Shire was also given a lift by a positive comment from Lehman Brothers, which subsequently helped push shares still higher to above 600p level. It repeated its "overweight" stance highlighting the prospects for the firm's Hunter's syndrome treatment.

Meanwhile, Elan's share price was knocked by news that a possible fifth law suit for Tysabri, the multiple sclerosis treatment developed by the Irish pharmaceuticals group and its US partner Biogen, was reported to the US regulators after another patient suffered a brain infection. Tysabri was withdrawn in February after two patients contracted a rare brain disease.

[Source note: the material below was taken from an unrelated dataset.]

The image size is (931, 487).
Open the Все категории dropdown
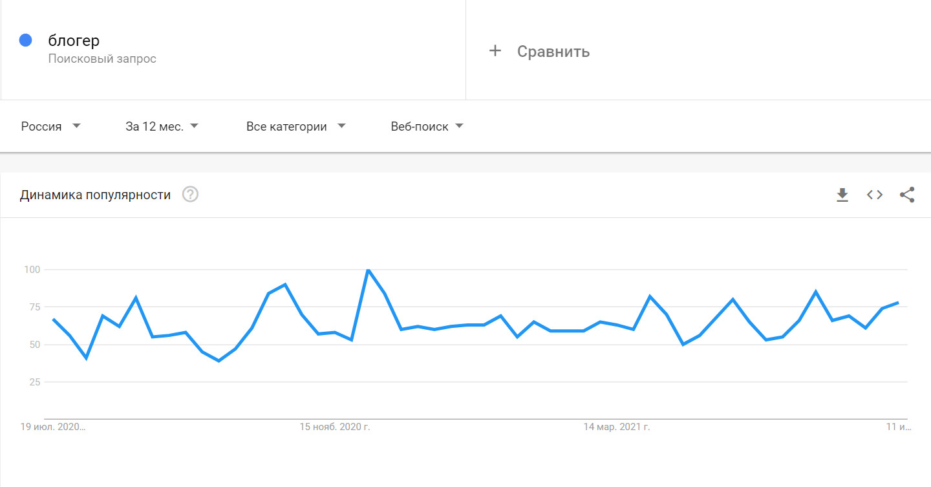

A couple of weeks ago, the shares recovered some lost ground on hopes that this drug would return to market.

Buyer beware
Investors in small, pioneering pharmaceutical and biotechnology companies were given another reminder of the dangers of investing in these stocks. Shares in GW Pharmaceuticals dived, more than halving in price, after the company confirmed that it lost an appeal with regulators that would have allowed it to market its cannabis-based treatment, Savitex, without undertaking further trials. The delay in the launch of Savitex in the UK and cost of further trials suggest the possible need for a fundraising exercise, which added pressure on its crashing share price.

Provalis saw its share price hit a new low after the international medical and pharmaceuticals company warned that it would report a higher than forecast operating loss because of problems with its diabetes diagnostic product. Analysts at Nomura cut their rating from neutral to reduce after the delay of its key product launch was announced.

Looking good
In contrast, shares in biotechnology company Proteome Sciences burnt brightly, nearly doubling from their low point of 54p last month, as speculators piled in on the hopes that a major deal for its technology will be announced shortly. Rumours abound that it will strike a deal with US group Applied Biosystems,for the use of Proteome's TMT tags technology. In addition, several licensing deals covering other technologies, such as Proteome's stroke HTS screening technology, are in the offing.

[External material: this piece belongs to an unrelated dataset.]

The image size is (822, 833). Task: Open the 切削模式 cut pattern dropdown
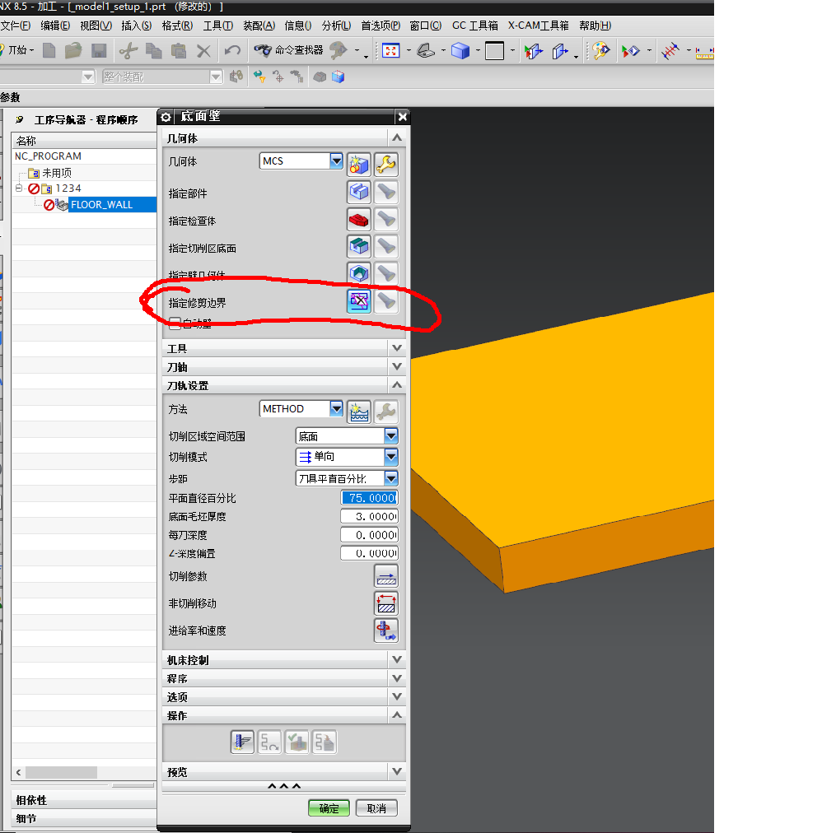391,457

ProStrakan, the biotechnology company, has priced its shares for flotation at 100p each after its investment banker, Morgan Stanley, cut the valuation for this share for the fifth time. The company, which is developing treatments to cure acne and osteoporosis, is now valued at around £140m compared with a figure of more than double this that was suggested when Morgan Stanley was first hired by ProStrakan.